**Çıkarılan metin**

○ ○ ○ ○ ○ ○ ○

Kur'an-ı Kerim dinledi

İngiltere Kraliçesi 2. Elizabeth, Bursa'da Yeşil Cami ve Yeşil Türbe'yi ziyaret etti.

Camiye girişinde ayakkabılarını çıkaran ve çoraplarının üzerine beyaz patikler giyen İngiltere Kraliçesi, başını da çizgili bir eşarpla örttü.

Kraliçe Elizabeth'in, camide Uludağ Üniversitesi İlahiyat Fakültesi öğretim üyesi Prof. Dr. Mehmet Emin Ay'ın "Rahman" suresini okumaya başlamasından önce beyaz eldivenlerini giydiği görüldü.

Bu arada Bursa'da bazı gazeteler İngilizce ve Türkçe yayımlandı.

http://657liyiz.biz/showthread.php/kralice-37-yil-sonra-turkiyede-peki-neden-11354.html?p=13270
 

Vtnsvr

New member
Kraliyet ajanlarını onurlandırıp,madalya takmak için gelmiştir.Başka da bir amacı olamaz.

○ ○ ○ ○ ○ ○ ○

Bir veri kaynağından alınan satırlar:

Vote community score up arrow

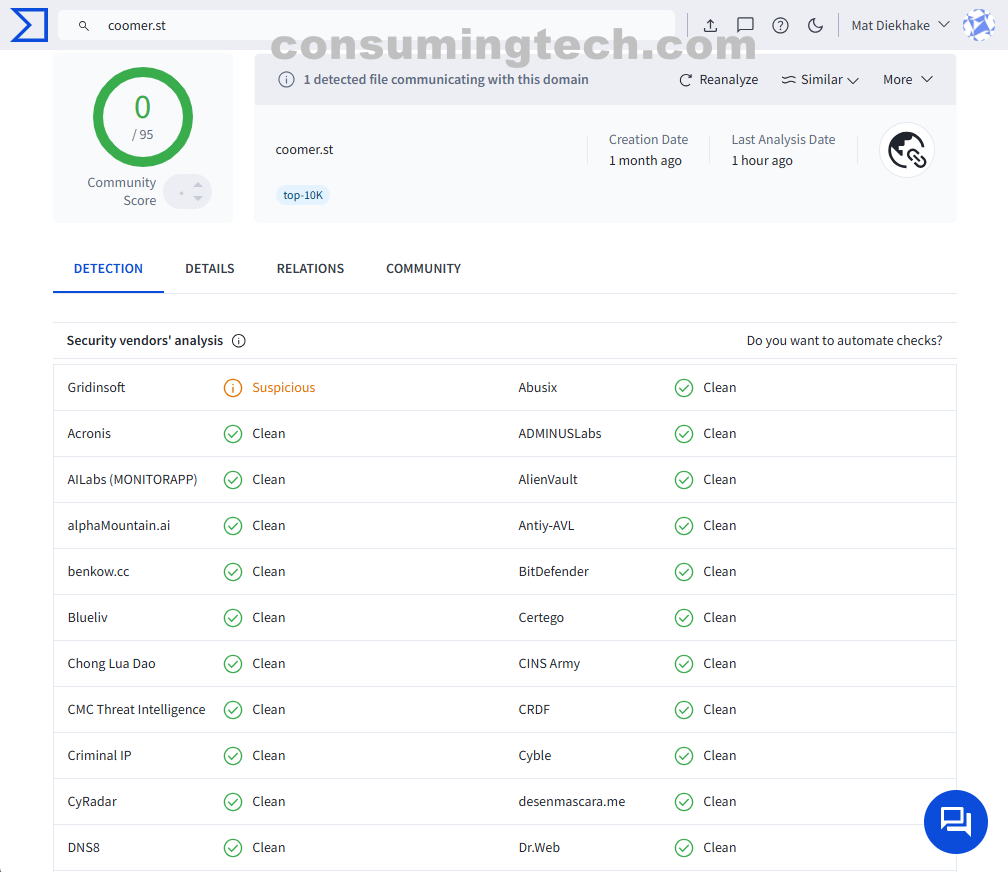(198, 183)
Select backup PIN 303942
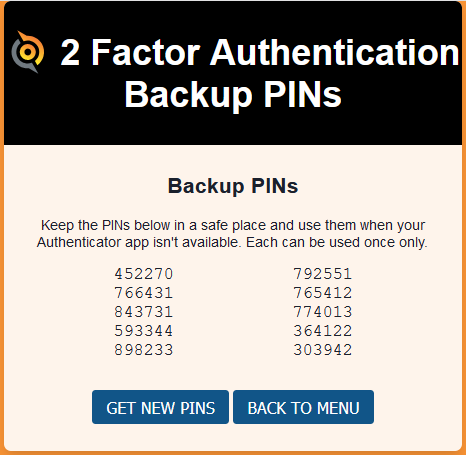Image resolution: width=466 pixels, height=455 pixels. point(323,350)
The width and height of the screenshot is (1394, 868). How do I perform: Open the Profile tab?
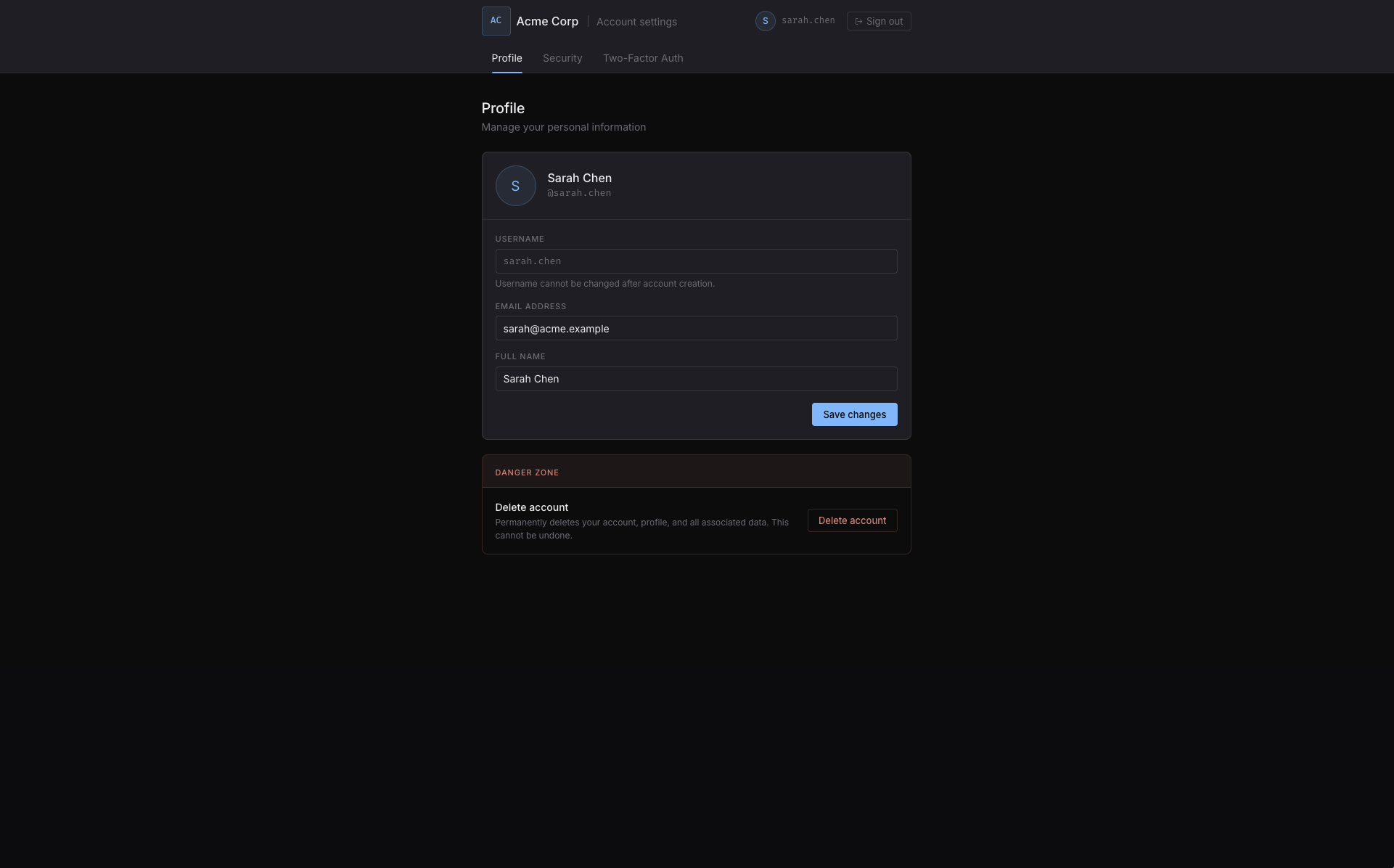coord(507,58)
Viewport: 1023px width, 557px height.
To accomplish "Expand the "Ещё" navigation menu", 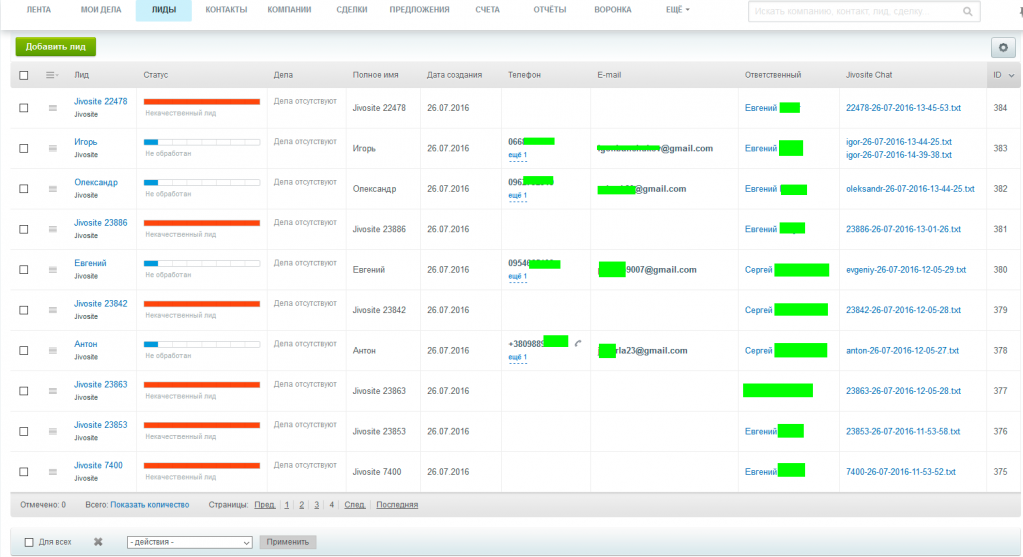I will 677,10.
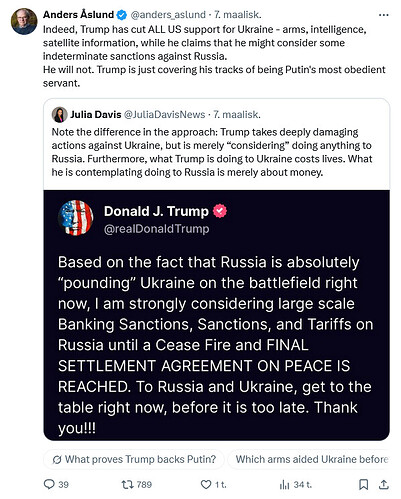This screenshot has height=499, width=401.
Task: Open Anders Åslund's display name link
Action: click(x=79, y=15)
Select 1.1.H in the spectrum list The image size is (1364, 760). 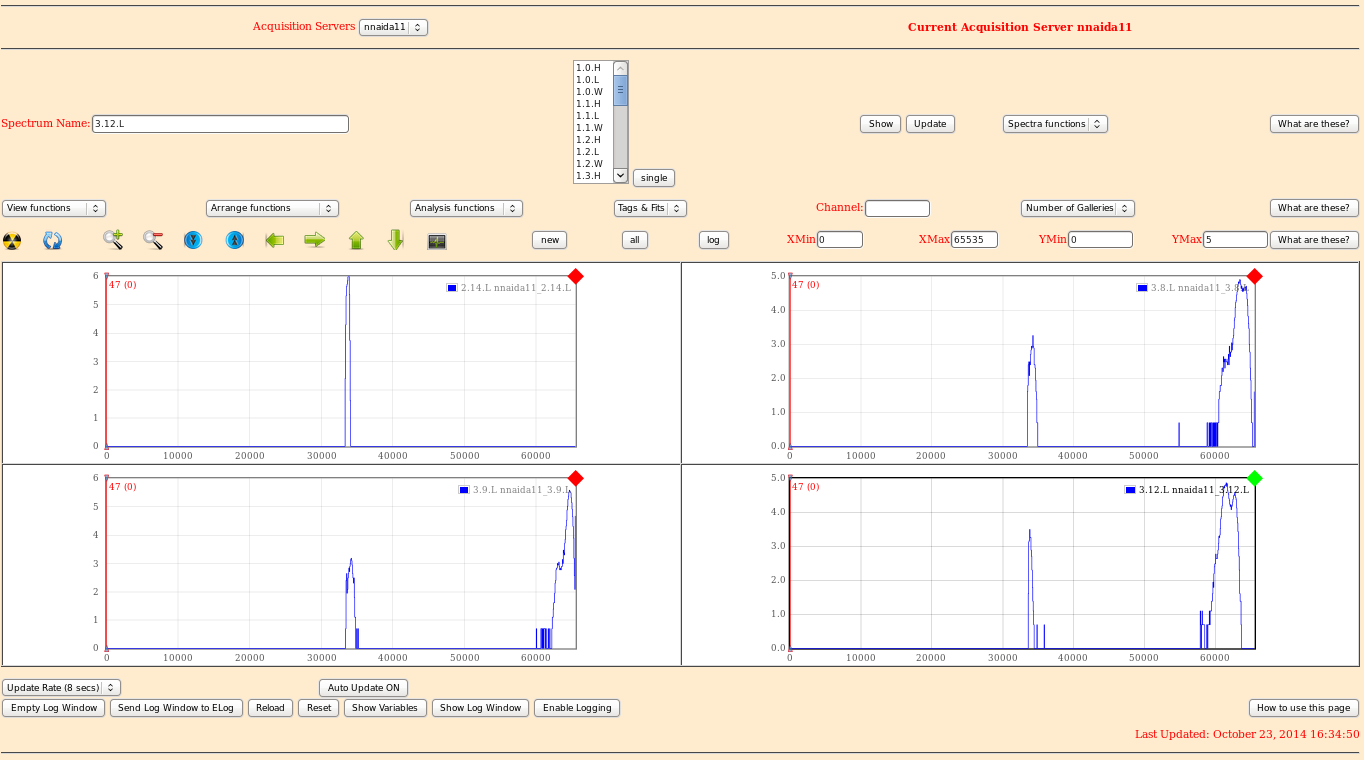589,104
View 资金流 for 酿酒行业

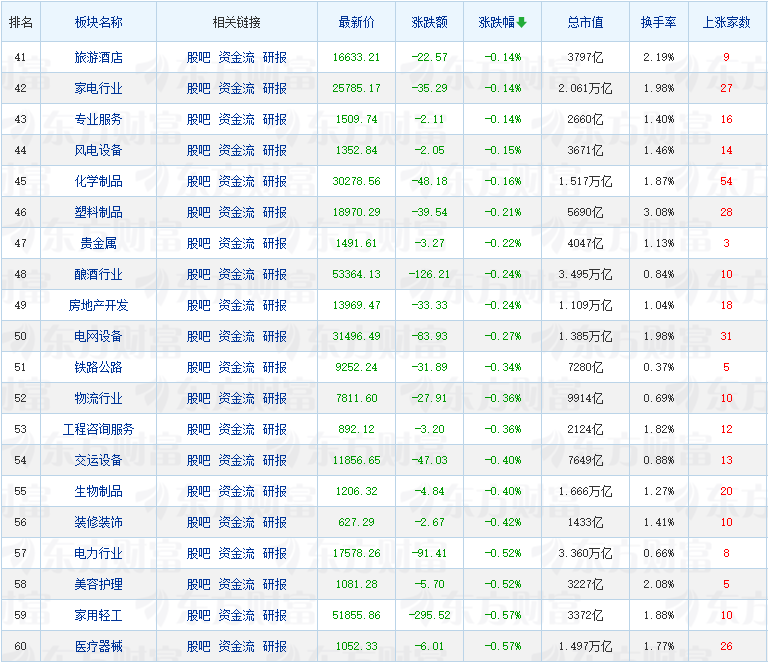[x=236, y=274]
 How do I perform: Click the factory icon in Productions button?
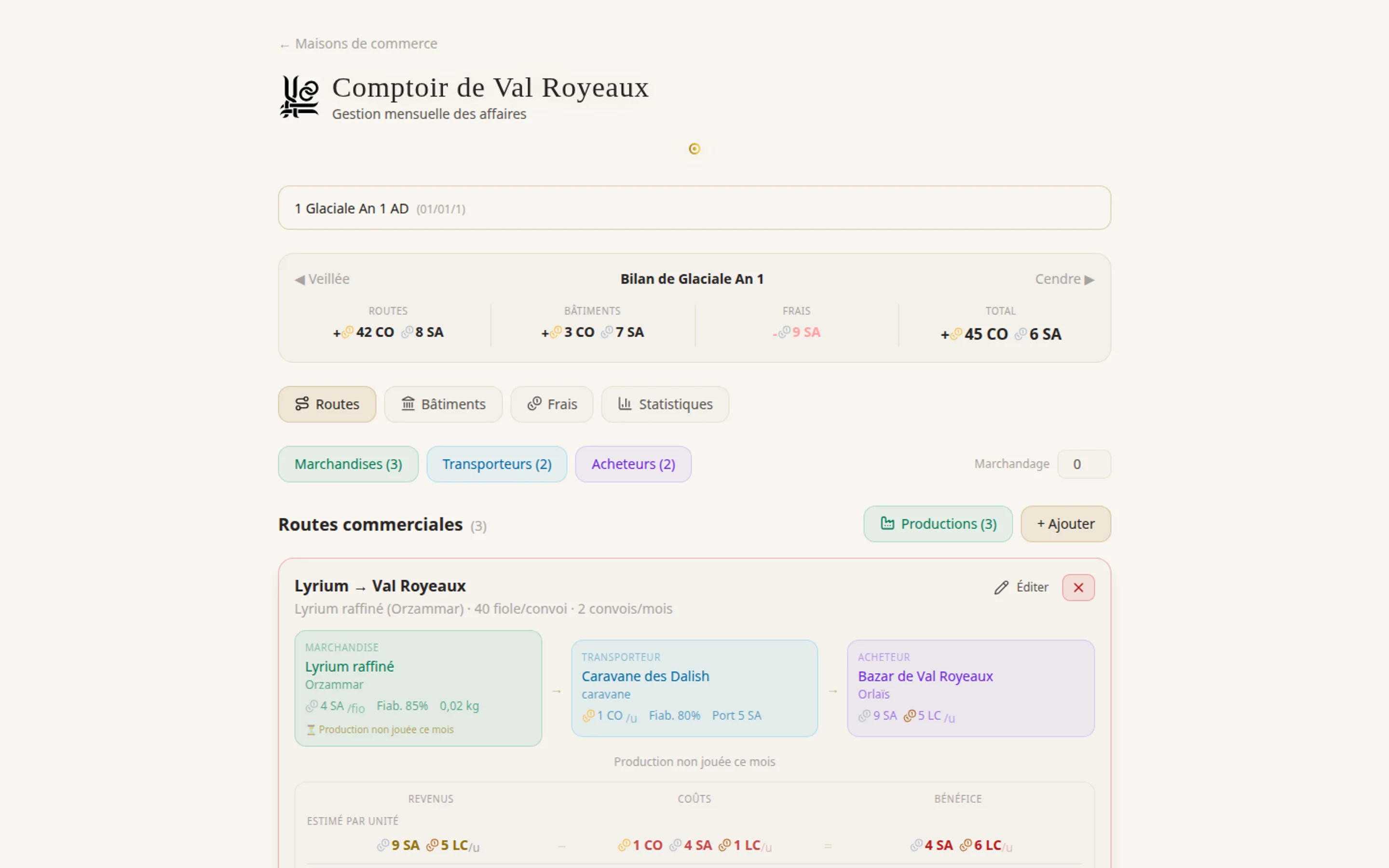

○ ○ ○ ○ ○ ○ ○

Kraliçe'nin Bursa ziyaretiyle ilgili metnin tamamını hiçbir yerini değiştirmeden yazıya geçirir misin? Bu satırların metinle hiçbir ilgisi yok.

**Görev çıktısı**
Kur'an-ı Kerim dinledi

İngiltere Kraliçesi 2. Elizabeth, Bursa'da Yeşil Cami ve Yeşil Türbe'yi ziyaret etti.

Camiye girişinde ayakkabılarını çıkaran ve çoraplarının üzerine beyaz patikler giyen İngiltere Kraliçesi, başını da çizgili bir eşarpla örttü.

Kraliçe Elizabeth'in, camide Uludağ Üniversitesi İlahiyat Fakültesi öğretim üyesi Prof. Dr. Mehmet Emin Ay'ın "Rahman" suresini okumaya başlamasından önce beyaz eldivenlerini giydiği görüldü.

Bu arada Bursa'da bazı gazeteler İngilizce ve Türkçe yayımlandı.

http://657liyiz.biz/showthread.php/kralice-37-yil-sonra-turkiyede-peki-neden-11354.html?p=13270
 

Vtnsvr

New member
Kraliyet ajanlarını onurlandırıp,madalya takmak için gelmiştir.Başka da bir amacı olamaz.